Leastways, Peter MacKay isn’t the candidate I’d be worrying about the most if I were Gerald Butts or another of Prime Minister Justin Trudeau’s Liberal political strategists. Mr. Kenney probably is.

The younger Mr. MacKay late of Central Nova — the last leader of the Progressive Conservative Party of Canada, which folded its tent with his intended or unintended assistance at the end of 2003 — is probably not the dumbest politician in Canadian history. But that doesn’t necessarily make him smart enough to beat Mr. Trudeau, and I’m not saying that’s a particularly high a bar to get over, either.

On the other hand, Mr. MacKay did once beat Jim Prentice in an election race, and no one else ever managed to do that … except Rachel Notley, of course.

Anyway, it sure seems as if the most obviously electable candidates have already exited — Jean Charest, Rona Ambrose and even Skippy Poilievre.
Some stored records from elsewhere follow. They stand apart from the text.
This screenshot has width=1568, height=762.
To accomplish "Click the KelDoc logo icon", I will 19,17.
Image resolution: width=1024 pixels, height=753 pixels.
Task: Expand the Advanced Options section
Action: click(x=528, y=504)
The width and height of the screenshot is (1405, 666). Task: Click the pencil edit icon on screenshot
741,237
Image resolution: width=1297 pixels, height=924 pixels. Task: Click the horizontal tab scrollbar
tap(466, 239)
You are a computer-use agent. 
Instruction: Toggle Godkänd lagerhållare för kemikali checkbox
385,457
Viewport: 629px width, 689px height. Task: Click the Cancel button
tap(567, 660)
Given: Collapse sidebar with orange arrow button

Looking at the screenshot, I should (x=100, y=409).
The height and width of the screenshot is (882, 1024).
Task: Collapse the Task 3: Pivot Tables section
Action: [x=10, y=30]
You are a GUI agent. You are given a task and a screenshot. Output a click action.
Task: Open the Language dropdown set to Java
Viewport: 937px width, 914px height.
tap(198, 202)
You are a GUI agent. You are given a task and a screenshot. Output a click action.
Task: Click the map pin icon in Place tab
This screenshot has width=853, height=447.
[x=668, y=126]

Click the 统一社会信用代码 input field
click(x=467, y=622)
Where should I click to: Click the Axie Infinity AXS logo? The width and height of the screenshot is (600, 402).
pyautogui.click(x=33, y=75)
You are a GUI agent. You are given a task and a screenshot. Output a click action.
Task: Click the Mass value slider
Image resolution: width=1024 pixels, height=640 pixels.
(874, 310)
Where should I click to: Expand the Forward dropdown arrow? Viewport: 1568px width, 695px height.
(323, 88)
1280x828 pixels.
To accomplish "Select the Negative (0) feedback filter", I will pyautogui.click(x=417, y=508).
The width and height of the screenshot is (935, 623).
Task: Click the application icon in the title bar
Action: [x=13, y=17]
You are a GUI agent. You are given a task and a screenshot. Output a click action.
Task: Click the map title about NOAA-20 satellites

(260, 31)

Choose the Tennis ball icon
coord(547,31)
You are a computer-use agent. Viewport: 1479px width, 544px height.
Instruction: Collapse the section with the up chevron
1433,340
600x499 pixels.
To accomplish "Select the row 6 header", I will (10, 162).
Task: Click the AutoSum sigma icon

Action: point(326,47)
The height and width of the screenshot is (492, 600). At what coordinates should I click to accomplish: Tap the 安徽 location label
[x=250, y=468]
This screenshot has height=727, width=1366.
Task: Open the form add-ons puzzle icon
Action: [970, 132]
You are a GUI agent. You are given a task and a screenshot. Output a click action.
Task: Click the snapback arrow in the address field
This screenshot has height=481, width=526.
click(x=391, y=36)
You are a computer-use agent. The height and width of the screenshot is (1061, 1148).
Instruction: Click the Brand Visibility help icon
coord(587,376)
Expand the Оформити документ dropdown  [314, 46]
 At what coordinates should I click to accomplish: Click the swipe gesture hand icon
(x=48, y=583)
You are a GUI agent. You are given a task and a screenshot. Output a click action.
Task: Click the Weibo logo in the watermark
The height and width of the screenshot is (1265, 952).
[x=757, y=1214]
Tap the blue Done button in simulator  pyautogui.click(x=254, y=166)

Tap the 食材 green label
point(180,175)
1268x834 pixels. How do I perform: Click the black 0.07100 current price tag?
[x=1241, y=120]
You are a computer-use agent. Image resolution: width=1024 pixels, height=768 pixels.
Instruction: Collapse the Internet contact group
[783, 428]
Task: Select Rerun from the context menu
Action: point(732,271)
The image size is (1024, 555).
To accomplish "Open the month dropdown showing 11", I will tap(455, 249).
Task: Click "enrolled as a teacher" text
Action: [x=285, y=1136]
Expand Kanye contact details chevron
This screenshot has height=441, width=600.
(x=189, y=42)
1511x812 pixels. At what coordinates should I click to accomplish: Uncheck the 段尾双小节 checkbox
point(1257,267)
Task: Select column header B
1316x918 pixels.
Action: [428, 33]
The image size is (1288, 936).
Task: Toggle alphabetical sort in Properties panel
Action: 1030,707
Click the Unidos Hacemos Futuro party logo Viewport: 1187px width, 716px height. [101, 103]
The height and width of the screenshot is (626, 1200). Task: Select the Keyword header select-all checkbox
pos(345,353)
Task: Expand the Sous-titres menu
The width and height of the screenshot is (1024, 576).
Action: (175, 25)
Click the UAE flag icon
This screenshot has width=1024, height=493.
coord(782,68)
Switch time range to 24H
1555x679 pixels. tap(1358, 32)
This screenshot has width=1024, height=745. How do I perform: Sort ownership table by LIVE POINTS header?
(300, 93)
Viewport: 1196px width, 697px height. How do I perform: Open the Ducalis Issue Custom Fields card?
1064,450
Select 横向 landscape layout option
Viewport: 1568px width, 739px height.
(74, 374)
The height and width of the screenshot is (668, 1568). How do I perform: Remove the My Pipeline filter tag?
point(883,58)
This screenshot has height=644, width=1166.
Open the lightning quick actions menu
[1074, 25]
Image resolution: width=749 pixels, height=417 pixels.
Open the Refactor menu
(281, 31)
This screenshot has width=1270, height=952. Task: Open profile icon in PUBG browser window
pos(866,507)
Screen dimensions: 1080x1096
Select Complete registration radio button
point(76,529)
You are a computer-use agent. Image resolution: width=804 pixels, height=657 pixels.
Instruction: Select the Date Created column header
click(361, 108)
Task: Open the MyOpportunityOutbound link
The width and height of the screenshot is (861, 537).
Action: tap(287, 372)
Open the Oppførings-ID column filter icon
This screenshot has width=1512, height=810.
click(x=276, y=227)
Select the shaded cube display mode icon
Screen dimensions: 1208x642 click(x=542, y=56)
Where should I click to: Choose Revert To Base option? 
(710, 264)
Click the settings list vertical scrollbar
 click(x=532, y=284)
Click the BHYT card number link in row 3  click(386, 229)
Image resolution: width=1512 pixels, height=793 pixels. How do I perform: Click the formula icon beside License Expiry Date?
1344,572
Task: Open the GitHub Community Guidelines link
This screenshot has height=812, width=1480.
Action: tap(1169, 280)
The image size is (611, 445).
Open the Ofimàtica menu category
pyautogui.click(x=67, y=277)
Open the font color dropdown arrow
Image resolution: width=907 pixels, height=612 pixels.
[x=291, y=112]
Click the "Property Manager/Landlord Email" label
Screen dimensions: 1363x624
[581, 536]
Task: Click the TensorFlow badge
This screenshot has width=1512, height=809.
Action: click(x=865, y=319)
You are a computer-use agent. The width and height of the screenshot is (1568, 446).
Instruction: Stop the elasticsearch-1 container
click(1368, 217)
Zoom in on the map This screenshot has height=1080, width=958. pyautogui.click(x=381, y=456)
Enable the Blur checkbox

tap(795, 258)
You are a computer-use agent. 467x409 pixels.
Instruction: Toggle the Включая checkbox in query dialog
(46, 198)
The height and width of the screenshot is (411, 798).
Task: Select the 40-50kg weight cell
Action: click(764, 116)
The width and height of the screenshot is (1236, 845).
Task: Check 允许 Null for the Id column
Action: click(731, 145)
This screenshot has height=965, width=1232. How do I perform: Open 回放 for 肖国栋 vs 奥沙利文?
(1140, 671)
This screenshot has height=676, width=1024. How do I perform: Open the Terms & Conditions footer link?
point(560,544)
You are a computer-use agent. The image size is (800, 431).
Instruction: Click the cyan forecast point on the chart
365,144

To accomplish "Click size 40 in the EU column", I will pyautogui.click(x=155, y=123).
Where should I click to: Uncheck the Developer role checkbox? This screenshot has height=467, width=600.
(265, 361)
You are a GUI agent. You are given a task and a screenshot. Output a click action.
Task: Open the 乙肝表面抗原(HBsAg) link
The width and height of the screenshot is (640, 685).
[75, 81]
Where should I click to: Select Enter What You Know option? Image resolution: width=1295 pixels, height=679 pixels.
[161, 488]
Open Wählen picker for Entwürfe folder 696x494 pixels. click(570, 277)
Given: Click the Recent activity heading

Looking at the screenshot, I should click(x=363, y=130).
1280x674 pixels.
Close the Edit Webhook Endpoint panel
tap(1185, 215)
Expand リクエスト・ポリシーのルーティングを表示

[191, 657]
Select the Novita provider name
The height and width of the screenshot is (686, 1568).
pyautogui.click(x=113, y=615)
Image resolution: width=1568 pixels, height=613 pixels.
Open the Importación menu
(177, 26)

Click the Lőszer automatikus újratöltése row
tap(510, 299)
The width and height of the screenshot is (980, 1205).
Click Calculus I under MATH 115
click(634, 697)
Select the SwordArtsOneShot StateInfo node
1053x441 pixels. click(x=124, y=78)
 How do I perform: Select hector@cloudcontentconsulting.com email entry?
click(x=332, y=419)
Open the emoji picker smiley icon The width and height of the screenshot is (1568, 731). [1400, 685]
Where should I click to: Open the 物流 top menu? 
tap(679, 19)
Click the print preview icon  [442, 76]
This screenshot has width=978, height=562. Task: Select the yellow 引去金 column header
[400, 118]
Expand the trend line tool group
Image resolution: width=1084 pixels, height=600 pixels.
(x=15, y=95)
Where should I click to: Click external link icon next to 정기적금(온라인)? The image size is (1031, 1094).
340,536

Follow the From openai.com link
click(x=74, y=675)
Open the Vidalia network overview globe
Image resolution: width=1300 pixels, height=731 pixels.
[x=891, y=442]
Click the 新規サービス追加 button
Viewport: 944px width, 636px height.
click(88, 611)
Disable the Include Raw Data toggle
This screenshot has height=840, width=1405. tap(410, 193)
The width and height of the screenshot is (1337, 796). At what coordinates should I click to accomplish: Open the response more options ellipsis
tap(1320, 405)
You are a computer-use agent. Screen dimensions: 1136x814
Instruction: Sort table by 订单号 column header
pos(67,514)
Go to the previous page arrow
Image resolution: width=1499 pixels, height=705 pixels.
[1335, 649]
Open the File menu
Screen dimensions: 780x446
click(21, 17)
Either that or they haven’t put in an appearance at all. Caroline Mulroney? Hello? Are you there?

What’s more, it looks as if they all know something we don’t — like the old CPC hive mind has come up with the one candidate to rule them all, as right-wing parties everywhere tend more and more to do these days, and everyone else is expected to sit down and shaddup or risk being dive-bombed by the helicopter candidate’s quietly financed kamikaze candidate. (Enough naval aviation metaphors already! — Ed.)

Well, at least Erin O’Toole (Erin O’Who?) is apparently in, with yesterday’s rumour he was out having proved to be, well, a rumour.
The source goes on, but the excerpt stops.